Centre de recherche de l'Institut univesitaire de cardiologie et de pneumologie de Québec

 

Domaine : neurosciences, santé mentale et toxicomanies

Programme chercheurs-boursiers - Senior

Concours 2014-2015

Dans mon laboratoire nous étudions le contrôle de la prise alimentaire par le cerveau et comment ce contrôle peut être altéré et entraîner un comportement alimentaire troublant. Plus spécifiquement, durant les quatre prochaines années, notre recherche s'orientera sur les mécanismes neuronaux du développement de l'hyperphagie boulimique. Pour aborder ce problème, nous avons créé un modèle de rat développant l'hyperphagie boulimique après avoir connu un stress chronique, des restrictions alimentaires répétées et l'accès à de la nourriture appétissante. Ce modèle a révélé que, dans les conditions normales, la prise alimentaire est sous le contrôle des centres cérébraux homéostatiques tandis que, dans les conditions d'hyperphagie boulimique, ce contrôle se déplace vers les régions du cerveau impliquées dans la récompense et la dépendance.

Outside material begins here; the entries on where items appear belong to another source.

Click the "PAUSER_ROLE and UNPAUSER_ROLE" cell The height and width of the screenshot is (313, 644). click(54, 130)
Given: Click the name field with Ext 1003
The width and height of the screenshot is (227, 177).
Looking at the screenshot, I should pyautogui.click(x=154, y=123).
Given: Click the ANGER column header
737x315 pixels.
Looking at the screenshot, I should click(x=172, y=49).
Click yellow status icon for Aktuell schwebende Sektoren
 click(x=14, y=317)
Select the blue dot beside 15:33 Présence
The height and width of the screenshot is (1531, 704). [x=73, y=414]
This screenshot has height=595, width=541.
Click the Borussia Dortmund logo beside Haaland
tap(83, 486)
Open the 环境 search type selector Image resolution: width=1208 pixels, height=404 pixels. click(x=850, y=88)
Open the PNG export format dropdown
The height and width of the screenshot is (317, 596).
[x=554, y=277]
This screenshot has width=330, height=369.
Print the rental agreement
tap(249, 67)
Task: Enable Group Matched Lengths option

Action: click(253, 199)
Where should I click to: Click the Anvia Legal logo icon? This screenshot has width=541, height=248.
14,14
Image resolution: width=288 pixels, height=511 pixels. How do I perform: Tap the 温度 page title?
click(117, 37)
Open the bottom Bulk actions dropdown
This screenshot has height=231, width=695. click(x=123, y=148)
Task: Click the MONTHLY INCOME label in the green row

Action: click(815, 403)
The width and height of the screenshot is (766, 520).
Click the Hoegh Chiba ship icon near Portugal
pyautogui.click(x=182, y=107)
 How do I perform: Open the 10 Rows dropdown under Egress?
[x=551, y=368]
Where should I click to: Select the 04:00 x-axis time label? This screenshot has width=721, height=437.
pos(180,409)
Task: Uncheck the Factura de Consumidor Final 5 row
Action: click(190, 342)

Le présent projet explorera donc les mécanismes de ce changement dynamique de l'activité neuronale. Une autre énigme est que les épisodes de boulimie représentent habituellement une adaptation au stress chronique : l'individu consomme des aliments appétissants en excès pour combattre le stress. Le présent projet étudiera donc comment le stress chronique altère les mécanismes neuronaux qui peuvent déclencher des épisodes de suralimentation en réponse au stress. Une autre question intrigante qui sera abordée par le présent projet est : pourquoi le taux d'incidence des troubles de l'alimentation est environ 10 fois plus élevé chez les femmes que chez les hommes? Pour étudier ce problème, nous avons développé un modèle de rat pour lequel le stress chronique et la restriction alimentaire répétée déclenche une suralimentation chez les femelles mais pas chez les mâles. Ce modèle a montré l'implication possible d'un neuropeptide orexigène relaxin-3 dans le stress chronique induisant une suralimentation chez les femelles.

En résumé, ce programme de recherche va générer de nouvelles connaissances sur les mécanismes neuronaux liés aux troubles alimentaires et proposer de nouvelles solutions thérapeutiques.